Evacuation Plan


Hurricane Katrina: Events
Written by Michael Melgar

Katrina: A Monster is Born

Hurricane Katrina originated near the Bahamas as Tropical Depression 12 of the active 2005 hurricane season on Tuesday, August 23 ((Knabb, Rhome, & Brown, 2005). It was named Katrina when it developed into a tropical storm the following day. It continued intensifying as it approached the Florida coast. It reached hurricane status two hours before striking land for the first time on August 25 (Knabb, 2005). Its foray over land weakened the storm back down to a tropical storm, but its trajectory took it over the Loop Current in the Gulf of Mexico (Knabb, 2005). The bathtub warm waters intensified it into a category three hurricane. Not only did Katrina intensify, but it also grew to an enormous size, which contributed to its vast potential for destruction. By August 27, Katrina had become category five and seemed to be heading straight towards southeastern Louisiana (Knabb, 2005).

Evacuation and Preparation

By August 26, the probability of Katrina hitting New Orleans directly was 17% (NOAA, 2005). This number rose to 29% by August 28 (NOAA, 2005). Projected storm surge was set at 28 ft (8.5 m) (Drye, 2005). Because of doomsday-like predictions from the Army Corps of Engineers and FEMA in the case of a direct hit from a category three storm, mayor Ray Nagin announced the first mandatory evacuation in the history of the city (FOX, 2005). To help citizens evacuate, the inbound highway lanes of I-10 were turned into additional outbound lanes. This system is called contraflow.

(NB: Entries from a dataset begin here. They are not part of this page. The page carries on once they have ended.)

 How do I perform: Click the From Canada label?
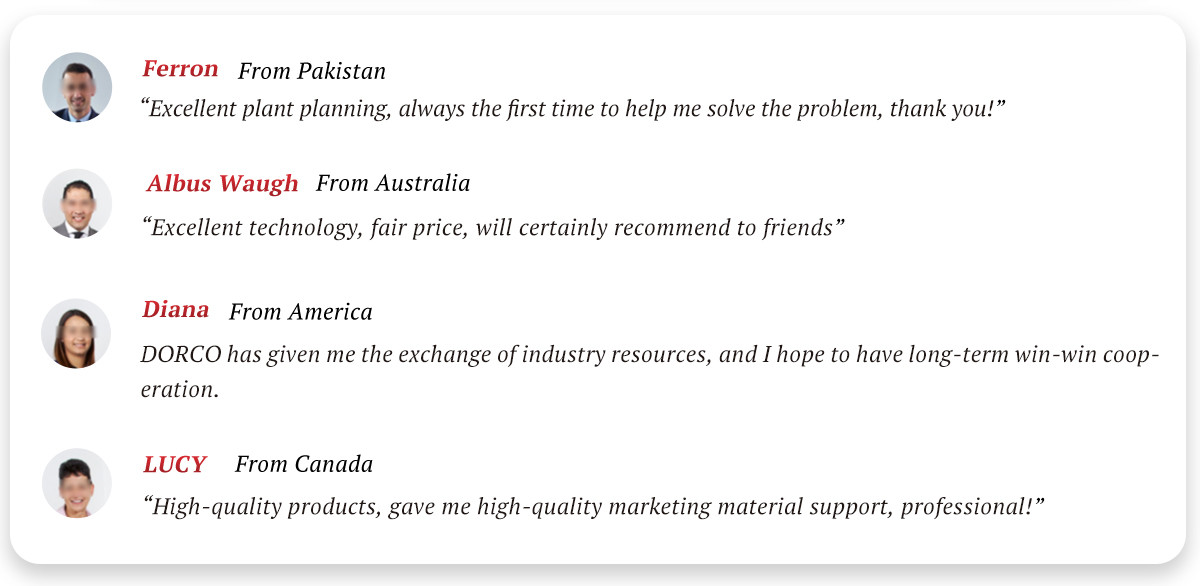pyautogui.click(x=304, y=465)
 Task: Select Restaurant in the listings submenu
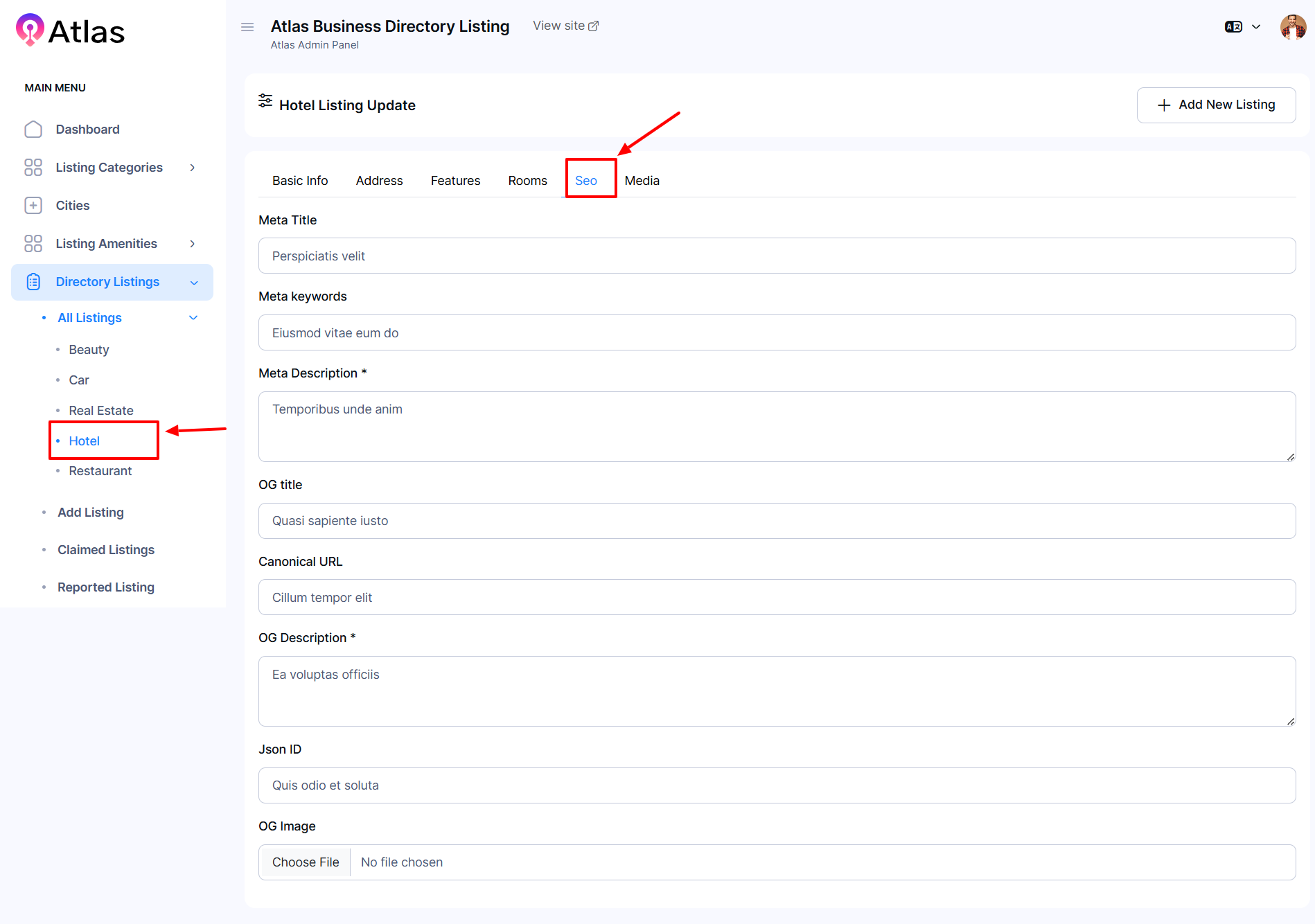click(x=100, y=471)
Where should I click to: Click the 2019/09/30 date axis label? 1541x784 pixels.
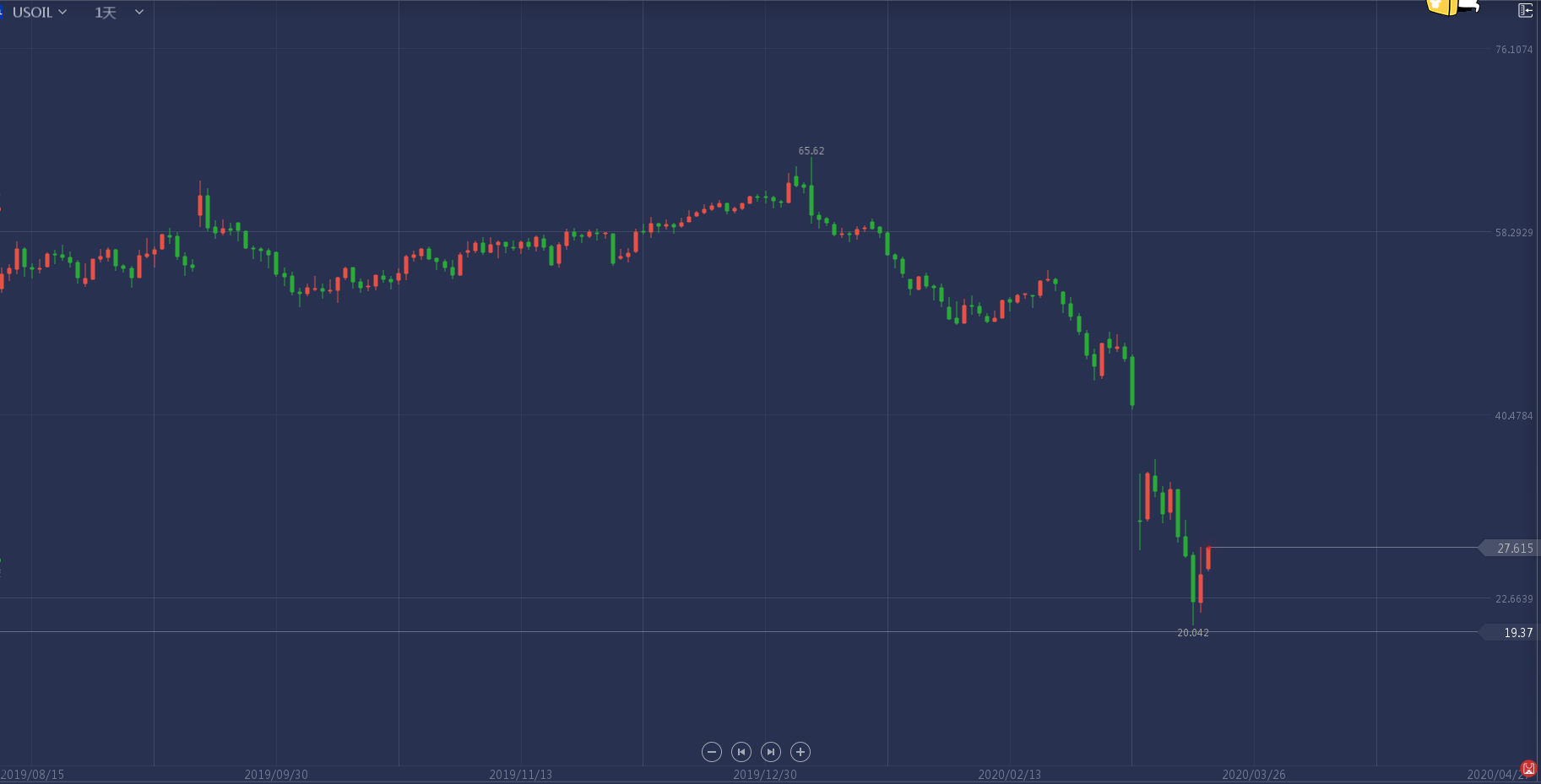pyautogui.click(x=276, y=775)
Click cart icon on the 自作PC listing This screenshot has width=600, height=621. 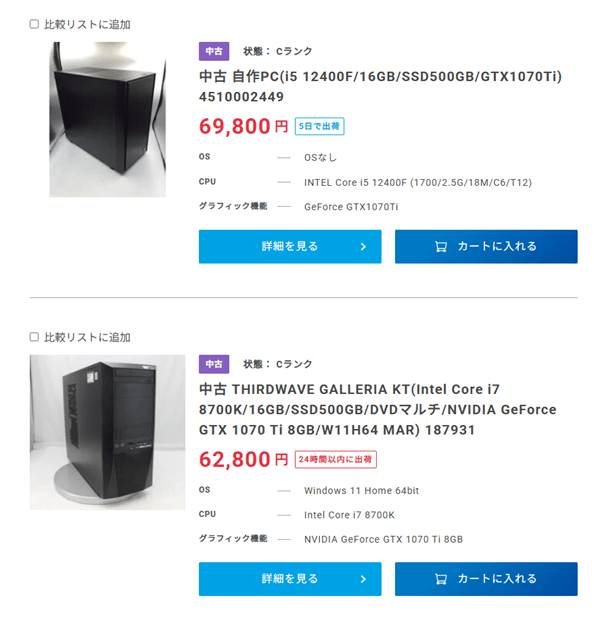coord(441,247)
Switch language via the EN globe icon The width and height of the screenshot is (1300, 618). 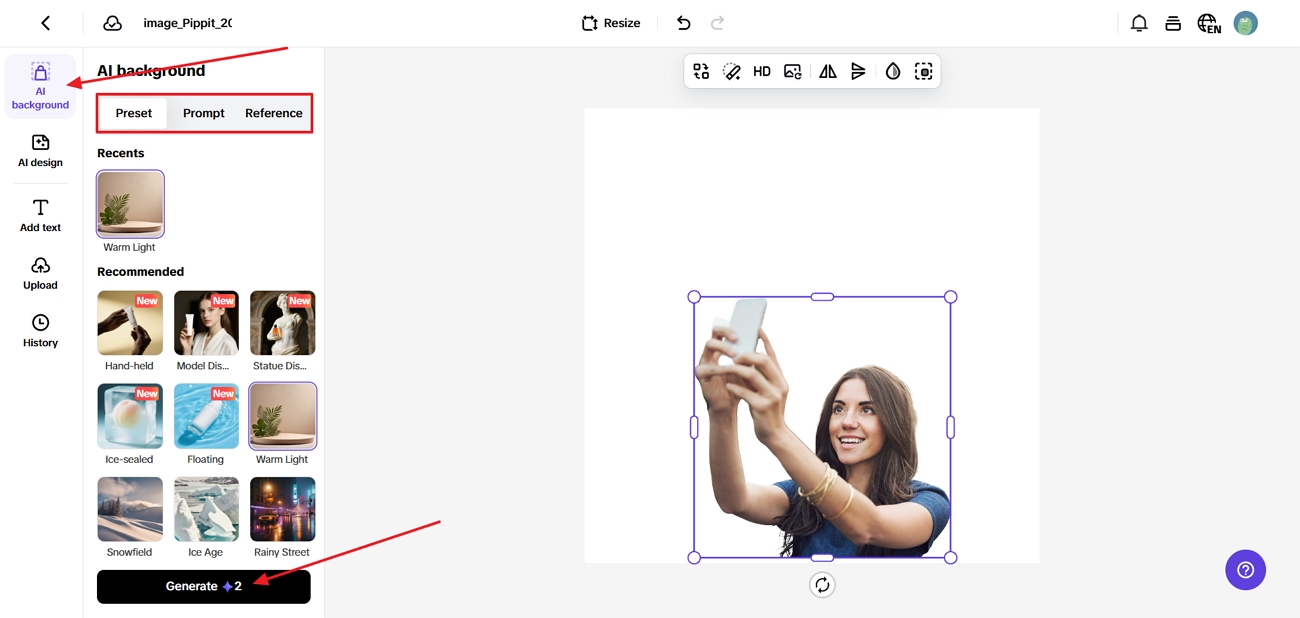pyautogui.click(x=1208, y=22)
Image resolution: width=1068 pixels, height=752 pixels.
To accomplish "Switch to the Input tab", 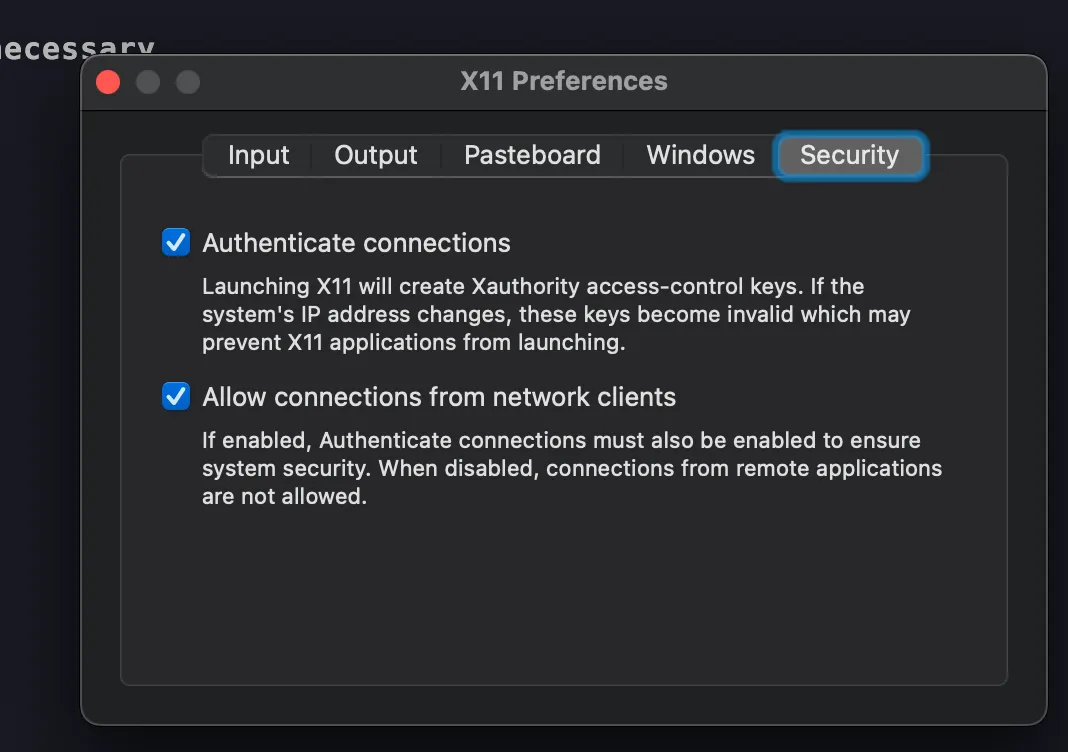I will (x=258, y=155).
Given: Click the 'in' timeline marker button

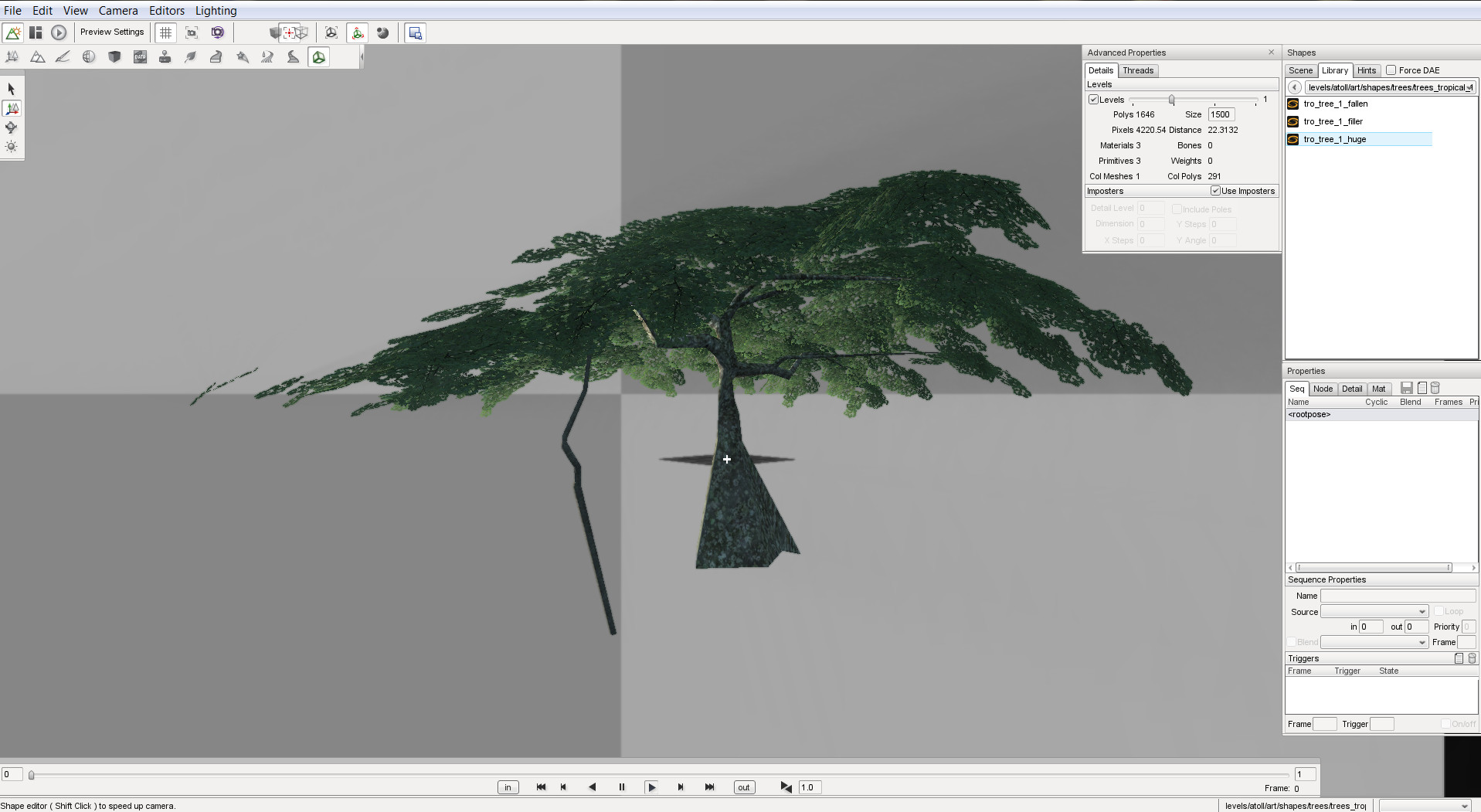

For those who could not leave, the government set up the Louisiana Superdome as a shelter of last resort (FOX, 2005).


When Hurricane Katrina came ashore, it hit southeastern Louisiana as a category three storm. It had sustained winds of 125 miles per hour. Because of the storm's size, it subjected New Orleans to hurricane force winds for hours (Knabb, 2005). The massive storm surge caused levee failures in several canals in the city, which allowed tremendous amounts of water to fill the bowl. The 17th Street Canal experienced a levee breach on its east side, emptying tons upon tons of water into Lakeview district (Murphy, 2005). Arguments continue to rage as to the cause of the breach: either the wall was over topped and its base eroded from dumping water or it slid from beneath as a result of poor base sediment and I-wall design. The Industrial Canal, which runs from Lake Pontchartrain to the Mississippi River also experienced levee breaches, the most notable of which resulted in a barge ending up in the remnants of the Lower Ninth Ward (Murphy, 2005). Speculation remains as to whether the barge caused the breach or whether it was simple over topping from storm surge. The London Avenue Canal also contributed to the disaster by flooding western Gentilly with storm water (Murphy, 2005). Its breach was due to poor engineering. The soil it was constructed on was too loose, which caused the wall to buckle under the strain of increased water pressure. New Orleans East was flooded by breaches in the Mississippi River Gulf Outlet(MR-GO) (Murphy, 2005). The southern half of the district was devastated by the inundations. Outside Orleans parish, St. Bernard and Plaquemines parishes were ravaged by the wind and water from Katrina (Murphy, 2005). High rise buildings received the worst wind damage because the hurricane winds increase greatly with altitude. The Superdome, which housed 26,000 during the storm lost its roof to the winds (Staff Writer, 2005). The situation at the football stadium became a humanitarian crisis when food and water ran out. People died from heat stroke, stress, and dehydration. The Hyatt hotel was reported having lost beds through its windows (Mowbray, 2005).